The news that the National Maternity Hospital is to move to a new home at St Vincent's hospital marks the beginning of the end of an era in Irish maternity care.
It also marks the start of a new era that will ultimately see the other two Dublin maternity hospitals – the Rotunda and the Coombe Women’s Hospital – also move to new premises.
Tens of thousands of women from the greater Dublin region who gave birth in Holles Street will have fond memories of its dim wards and labyrinthine corridors.
New babies pop out here at the rate of one for every hour of the day, making it one of the busiest maternity hospitals in Europe.
But things couldn't go on as they were. Holles Street was mentioned in Ulysses and, in parts, it looks it. The site is small so services are piled high, with heavy reliance on elevators for access. Lack of space means little separation for women undergoing miscarriage from mothers experiencing the contrasting joy of delivering a healthy baby. Holles Street doesn't have an intensive care unit for emergency cases (neither does the Rotunda or the Coombe).

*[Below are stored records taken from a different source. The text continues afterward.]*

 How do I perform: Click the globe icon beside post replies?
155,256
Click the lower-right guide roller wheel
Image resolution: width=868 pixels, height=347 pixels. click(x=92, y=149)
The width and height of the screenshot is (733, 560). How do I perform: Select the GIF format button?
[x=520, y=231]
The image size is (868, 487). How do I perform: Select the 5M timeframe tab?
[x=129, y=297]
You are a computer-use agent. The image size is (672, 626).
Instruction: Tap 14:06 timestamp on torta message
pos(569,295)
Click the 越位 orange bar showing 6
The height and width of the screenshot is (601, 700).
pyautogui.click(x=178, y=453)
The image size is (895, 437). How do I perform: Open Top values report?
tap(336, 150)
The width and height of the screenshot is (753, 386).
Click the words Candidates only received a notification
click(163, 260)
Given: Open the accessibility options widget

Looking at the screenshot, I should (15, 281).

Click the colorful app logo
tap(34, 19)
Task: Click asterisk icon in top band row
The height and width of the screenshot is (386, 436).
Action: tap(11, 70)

Holles Street has been campaigning for years for a move to fresh pastures and a 2008 KPMG report recommended that all three hospitals be rebuilt on greenfield sites.

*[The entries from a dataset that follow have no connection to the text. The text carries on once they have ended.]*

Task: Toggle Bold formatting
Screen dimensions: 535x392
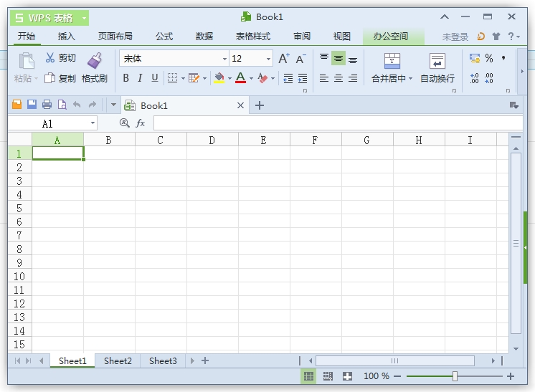Action: pyautogui.click(x=126, y=78)
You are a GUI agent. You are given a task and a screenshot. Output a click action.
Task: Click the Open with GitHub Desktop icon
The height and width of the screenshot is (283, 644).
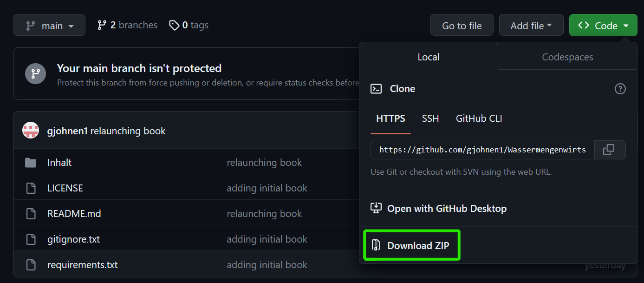pos(376,208)
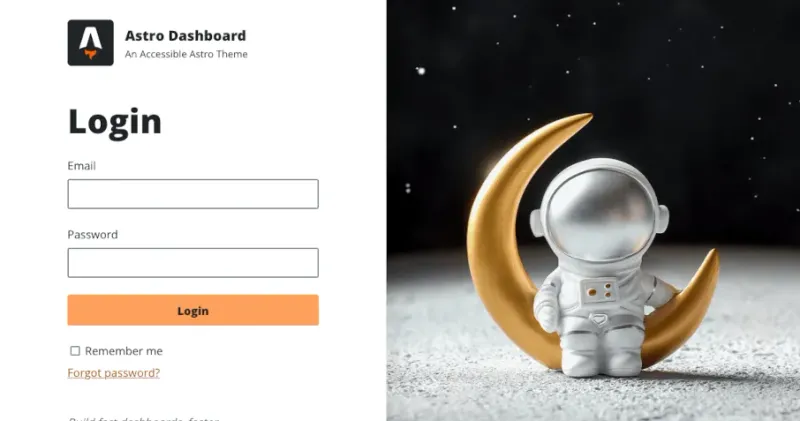The height and width of the screenshot is (421, 800).
Task: Click the large Login heading
Action: pos(115,122)
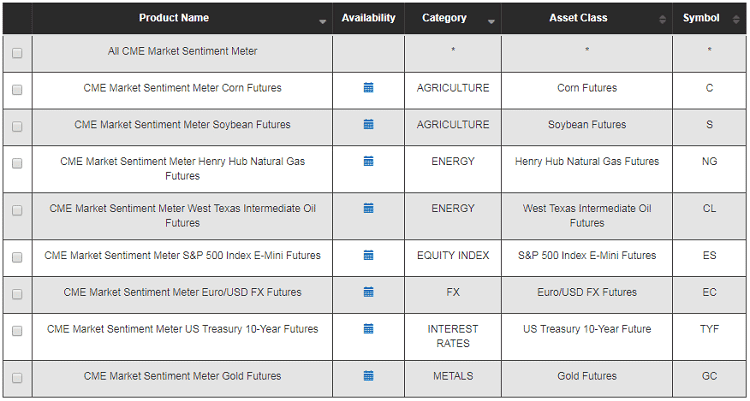Image resolution: width=750 pixels, height=401 pixels.
Task: Open CME Market Sentiment Meter Soybean Futures
Action: coord(182,125)
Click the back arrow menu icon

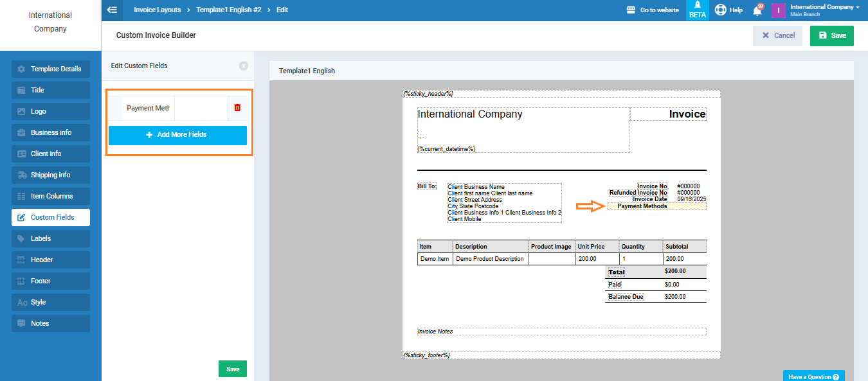click(x=113, y=10)
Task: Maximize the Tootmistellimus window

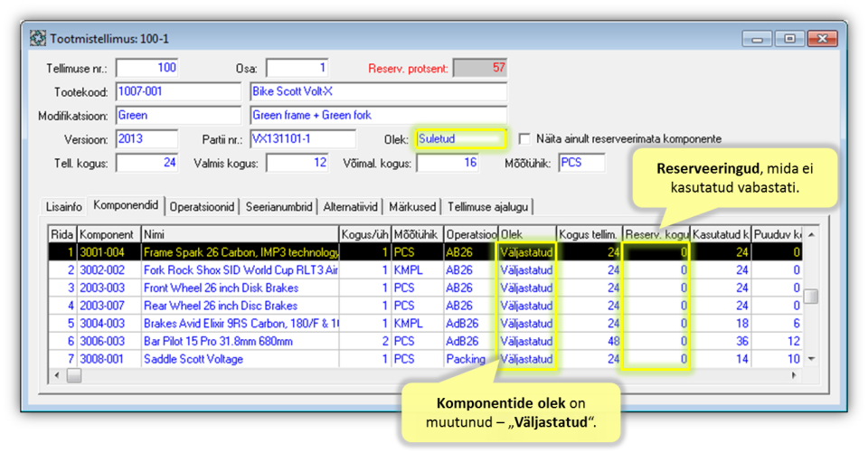Action: tap(789, 39)
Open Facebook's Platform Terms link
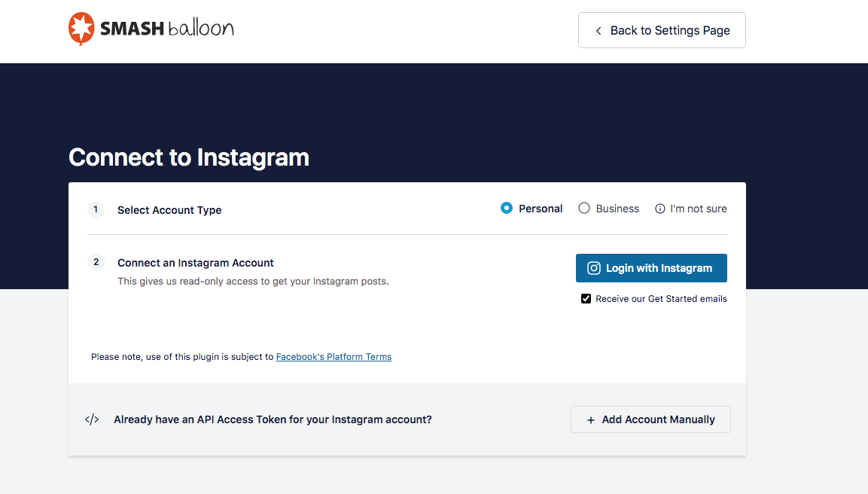868x494 pixels. [333, 357]
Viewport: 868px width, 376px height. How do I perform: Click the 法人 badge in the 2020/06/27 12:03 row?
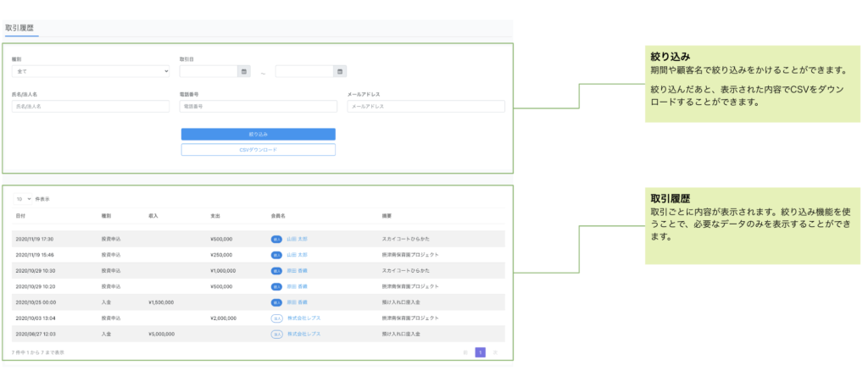(276, 335)
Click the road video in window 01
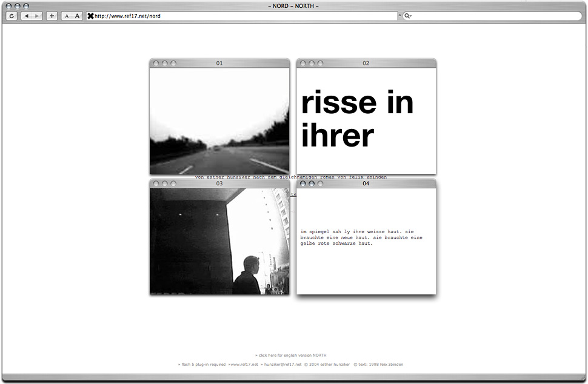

The campaign has seen many false dawns before, most recently last year when a deal with Nama to purchase the Elm Park development adjacent to St Vincent’s in Dublin 4 foundered at the last moment.
The move fits well with the recent announcement of hospital groups, which brackets Holles Street with St Vincent’s and 11 other hospitals in the Dublin East group. But it won’t have any immediate implications for the curious governance arrangements at the hospital. Under a statute dating from the 1930s, the chairman of the hospital’s board of governors is the Archbishop of Dublin, even though the incumbent and his predecessor opt not to take up the role. Unpicking that particular arrangement would require legislation.
The "national" in the official name for Holles Street is merely a quirk of the title and does not denote any wider State-wide role for the hospital. However, it is, by a whisker ahead of the Rotunda, the largest maternity unit in the country, with over 9,500 births a year. It has in recent years been most in the limelight, thanks to the high profile enjoyed by Rhona Mahony, the first woman master of a Dublin maternity hospital.
Mahony and a previous master, Peter Boylan, have been prominent in advocating changes to Ireland's abortion laws in order to provide clarity for obstetricians and their women patients. Their role won't have done Holles Street's efforts to be heard any harm in the corridors of powers but the campaign for a move has been going on since the late 1990s, so this is hardly an overnight success.
Just as with the proposed national children’s hospital, the Government is being coy about the overall cost of the project, and once again “commercial sensitivities” are being cited. The €150 million being pledged from the Department of Health’s capital budget seems low for a project of this size.
The ultimate fate of the existing buildings will also require careful consideration. The facade of Holles Street bookends one of Dublin’s finest vistas, down Fitzwilliam Street and the site is bang in the middle of Georgian Dublin.
The other Dublin maternity hospitals must be wondering when they will get similar funding. The Coombe recently upgraded its facilities and is least in need of new premises.
The Rotunda, which is arguably operating in even more cramped conditions than Holles Street, faces an uncertain future. It suffered a major blow last year when the children’s hospital project was moved from the nearby Mater hospital to St James’s. Then, last month, the Rotunda and the Mater were placed in separate hospital groups, despite their close links. An eventual move to a greenfield site at Beaumont or near the M50 seems possible, but would be highly unpopular with staff.